---------- Data records
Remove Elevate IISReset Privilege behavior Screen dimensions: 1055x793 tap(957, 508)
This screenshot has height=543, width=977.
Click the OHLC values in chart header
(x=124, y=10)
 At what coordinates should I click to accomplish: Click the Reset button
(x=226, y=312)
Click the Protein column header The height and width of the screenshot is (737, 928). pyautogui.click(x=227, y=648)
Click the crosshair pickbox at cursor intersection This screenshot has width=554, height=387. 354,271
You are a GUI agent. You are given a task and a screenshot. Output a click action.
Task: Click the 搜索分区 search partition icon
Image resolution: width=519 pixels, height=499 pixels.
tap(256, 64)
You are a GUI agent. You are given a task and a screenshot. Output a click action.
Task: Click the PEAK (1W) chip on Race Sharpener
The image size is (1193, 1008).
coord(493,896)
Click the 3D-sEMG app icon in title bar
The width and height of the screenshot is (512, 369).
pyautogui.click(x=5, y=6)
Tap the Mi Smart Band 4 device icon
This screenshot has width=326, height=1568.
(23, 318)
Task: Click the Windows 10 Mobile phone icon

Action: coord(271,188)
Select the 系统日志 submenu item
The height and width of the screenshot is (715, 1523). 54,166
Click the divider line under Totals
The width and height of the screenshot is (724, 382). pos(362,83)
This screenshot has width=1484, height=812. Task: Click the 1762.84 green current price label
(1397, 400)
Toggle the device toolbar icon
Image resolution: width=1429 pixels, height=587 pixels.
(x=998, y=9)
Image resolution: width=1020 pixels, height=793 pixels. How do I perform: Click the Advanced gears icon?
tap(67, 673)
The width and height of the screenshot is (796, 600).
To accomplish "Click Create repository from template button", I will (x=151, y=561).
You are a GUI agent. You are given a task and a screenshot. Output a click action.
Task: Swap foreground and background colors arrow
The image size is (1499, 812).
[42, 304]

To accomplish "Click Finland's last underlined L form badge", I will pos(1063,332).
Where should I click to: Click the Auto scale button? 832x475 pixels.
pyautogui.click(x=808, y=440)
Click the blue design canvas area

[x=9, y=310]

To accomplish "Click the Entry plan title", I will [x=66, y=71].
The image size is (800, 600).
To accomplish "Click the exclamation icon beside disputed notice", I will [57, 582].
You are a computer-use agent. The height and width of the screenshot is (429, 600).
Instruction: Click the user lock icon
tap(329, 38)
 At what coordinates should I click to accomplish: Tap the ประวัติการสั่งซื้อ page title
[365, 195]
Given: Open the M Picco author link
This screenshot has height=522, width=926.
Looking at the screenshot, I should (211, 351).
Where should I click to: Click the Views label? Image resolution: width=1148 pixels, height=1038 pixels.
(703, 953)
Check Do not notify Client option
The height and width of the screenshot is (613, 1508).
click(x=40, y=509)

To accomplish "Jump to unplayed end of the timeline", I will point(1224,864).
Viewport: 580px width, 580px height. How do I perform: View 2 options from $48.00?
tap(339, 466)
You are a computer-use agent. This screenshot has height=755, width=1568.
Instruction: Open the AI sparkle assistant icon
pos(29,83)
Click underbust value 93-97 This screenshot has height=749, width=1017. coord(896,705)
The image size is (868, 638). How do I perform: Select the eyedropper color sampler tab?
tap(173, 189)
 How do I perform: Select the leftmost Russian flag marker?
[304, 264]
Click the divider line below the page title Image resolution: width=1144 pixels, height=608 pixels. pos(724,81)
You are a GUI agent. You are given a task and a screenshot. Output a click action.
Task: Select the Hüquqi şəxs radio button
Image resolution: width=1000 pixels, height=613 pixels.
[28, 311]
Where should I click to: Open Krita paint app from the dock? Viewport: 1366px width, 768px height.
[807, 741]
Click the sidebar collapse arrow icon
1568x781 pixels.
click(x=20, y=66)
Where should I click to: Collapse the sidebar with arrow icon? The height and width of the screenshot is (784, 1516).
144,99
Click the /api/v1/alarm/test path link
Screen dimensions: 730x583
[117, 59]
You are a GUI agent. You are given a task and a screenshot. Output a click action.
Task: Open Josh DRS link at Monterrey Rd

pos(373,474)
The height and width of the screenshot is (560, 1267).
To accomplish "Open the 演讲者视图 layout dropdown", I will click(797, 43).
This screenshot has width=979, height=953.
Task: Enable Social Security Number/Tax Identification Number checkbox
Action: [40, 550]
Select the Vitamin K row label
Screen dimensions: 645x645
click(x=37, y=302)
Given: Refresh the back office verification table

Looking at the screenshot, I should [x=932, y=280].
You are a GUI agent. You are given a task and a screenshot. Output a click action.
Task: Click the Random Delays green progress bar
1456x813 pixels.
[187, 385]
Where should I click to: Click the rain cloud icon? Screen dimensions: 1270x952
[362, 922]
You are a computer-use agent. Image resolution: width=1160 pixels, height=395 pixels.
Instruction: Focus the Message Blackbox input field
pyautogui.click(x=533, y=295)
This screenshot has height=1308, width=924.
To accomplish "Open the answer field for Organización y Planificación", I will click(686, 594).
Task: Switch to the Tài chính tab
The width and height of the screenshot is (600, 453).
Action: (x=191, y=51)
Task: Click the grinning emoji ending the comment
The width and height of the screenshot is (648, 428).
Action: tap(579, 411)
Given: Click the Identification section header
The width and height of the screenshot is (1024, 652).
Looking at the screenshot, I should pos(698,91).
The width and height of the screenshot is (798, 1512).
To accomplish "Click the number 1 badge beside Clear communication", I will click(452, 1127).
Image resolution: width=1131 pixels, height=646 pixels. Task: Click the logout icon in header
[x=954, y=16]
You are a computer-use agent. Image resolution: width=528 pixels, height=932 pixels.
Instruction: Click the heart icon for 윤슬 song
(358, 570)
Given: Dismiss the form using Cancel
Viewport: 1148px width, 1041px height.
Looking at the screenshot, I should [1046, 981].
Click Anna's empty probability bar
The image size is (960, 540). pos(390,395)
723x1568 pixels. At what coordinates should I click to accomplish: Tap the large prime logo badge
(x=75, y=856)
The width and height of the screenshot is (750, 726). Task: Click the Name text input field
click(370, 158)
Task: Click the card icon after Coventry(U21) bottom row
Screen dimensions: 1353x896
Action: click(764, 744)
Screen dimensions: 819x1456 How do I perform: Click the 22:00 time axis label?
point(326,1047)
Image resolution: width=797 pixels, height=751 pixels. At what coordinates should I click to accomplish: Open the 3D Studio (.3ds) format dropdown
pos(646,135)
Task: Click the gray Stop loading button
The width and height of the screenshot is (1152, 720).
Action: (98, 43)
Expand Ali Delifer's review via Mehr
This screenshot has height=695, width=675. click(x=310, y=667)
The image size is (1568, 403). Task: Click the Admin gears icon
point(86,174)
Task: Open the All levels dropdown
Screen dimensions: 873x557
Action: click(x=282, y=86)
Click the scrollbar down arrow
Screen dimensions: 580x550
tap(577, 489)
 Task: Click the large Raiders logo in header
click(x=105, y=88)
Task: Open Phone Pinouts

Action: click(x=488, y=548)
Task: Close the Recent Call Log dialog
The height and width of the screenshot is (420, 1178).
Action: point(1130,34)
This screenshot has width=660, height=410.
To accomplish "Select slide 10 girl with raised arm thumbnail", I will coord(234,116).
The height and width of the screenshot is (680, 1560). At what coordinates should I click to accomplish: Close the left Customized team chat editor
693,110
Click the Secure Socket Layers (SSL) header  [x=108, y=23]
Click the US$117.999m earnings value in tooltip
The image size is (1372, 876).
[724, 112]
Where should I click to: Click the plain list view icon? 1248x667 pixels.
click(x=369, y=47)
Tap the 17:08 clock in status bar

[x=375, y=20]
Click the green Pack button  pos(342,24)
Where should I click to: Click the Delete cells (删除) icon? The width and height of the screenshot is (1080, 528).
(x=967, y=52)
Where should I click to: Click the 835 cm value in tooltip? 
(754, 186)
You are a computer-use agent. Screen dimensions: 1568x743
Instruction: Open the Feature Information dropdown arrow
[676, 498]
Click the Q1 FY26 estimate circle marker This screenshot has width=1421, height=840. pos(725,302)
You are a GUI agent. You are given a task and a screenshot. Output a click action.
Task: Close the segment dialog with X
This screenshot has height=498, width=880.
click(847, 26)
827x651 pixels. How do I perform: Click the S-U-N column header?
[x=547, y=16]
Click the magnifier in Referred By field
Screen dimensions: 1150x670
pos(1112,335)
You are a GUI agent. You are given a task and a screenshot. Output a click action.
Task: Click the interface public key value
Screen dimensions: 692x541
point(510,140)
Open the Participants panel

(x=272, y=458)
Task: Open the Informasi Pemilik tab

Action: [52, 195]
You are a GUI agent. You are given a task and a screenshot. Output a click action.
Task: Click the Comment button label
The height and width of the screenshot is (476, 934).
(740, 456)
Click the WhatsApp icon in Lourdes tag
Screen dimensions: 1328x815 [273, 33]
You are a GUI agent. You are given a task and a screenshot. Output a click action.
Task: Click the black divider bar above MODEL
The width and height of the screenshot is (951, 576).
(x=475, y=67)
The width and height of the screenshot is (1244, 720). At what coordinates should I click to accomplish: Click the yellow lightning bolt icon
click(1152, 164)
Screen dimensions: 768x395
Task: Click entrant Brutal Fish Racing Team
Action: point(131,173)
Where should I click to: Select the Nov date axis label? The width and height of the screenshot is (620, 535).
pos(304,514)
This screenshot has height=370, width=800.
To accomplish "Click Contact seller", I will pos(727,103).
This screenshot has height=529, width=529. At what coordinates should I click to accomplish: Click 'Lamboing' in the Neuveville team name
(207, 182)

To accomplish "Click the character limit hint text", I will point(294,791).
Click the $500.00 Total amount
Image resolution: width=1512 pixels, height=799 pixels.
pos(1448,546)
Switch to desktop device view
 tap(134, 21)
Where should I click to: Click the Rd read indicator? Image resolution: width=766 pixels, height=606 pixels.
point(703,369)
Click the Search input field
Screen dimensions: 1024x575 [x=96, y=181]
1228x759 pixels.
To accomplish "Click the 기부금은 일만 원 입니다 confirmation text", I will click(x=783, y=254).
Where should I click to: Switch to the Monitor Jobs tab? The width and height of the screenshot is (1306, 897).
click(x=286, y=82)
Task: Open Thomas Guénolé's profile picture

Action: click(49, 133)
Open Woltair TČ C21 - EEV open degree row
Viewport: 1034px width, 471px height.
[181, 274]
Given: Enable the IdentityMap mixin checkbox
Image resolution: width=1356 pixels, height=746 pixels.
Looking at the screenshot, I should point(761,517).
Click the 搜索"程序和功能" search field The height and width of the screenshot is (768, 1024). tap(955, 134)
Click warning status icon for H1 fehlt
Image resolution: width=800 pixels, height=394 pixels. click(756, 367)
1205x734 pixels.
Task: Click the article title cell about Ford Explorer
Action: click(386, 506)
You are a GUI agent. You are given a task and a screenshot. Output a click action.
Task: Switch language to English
--------------------
Your answer must be the lines from the first line of the entries above through the line that contains "Click the Protein", written out exactly.

Remove Elevate IISReset Privilege behavior Screen dimensions: 1055x793 tap(957, 508)
This screenshot has height=543, width=977.
Click the OHLC values in chart header
(x=124, y=10)
 At what coordinates should I click to accomplish: Click the Reset button
(x=226, y=312)
Click the Protein column header The height and width of the screenshot is (737, 928). pyautogui.click(x=227, y=648)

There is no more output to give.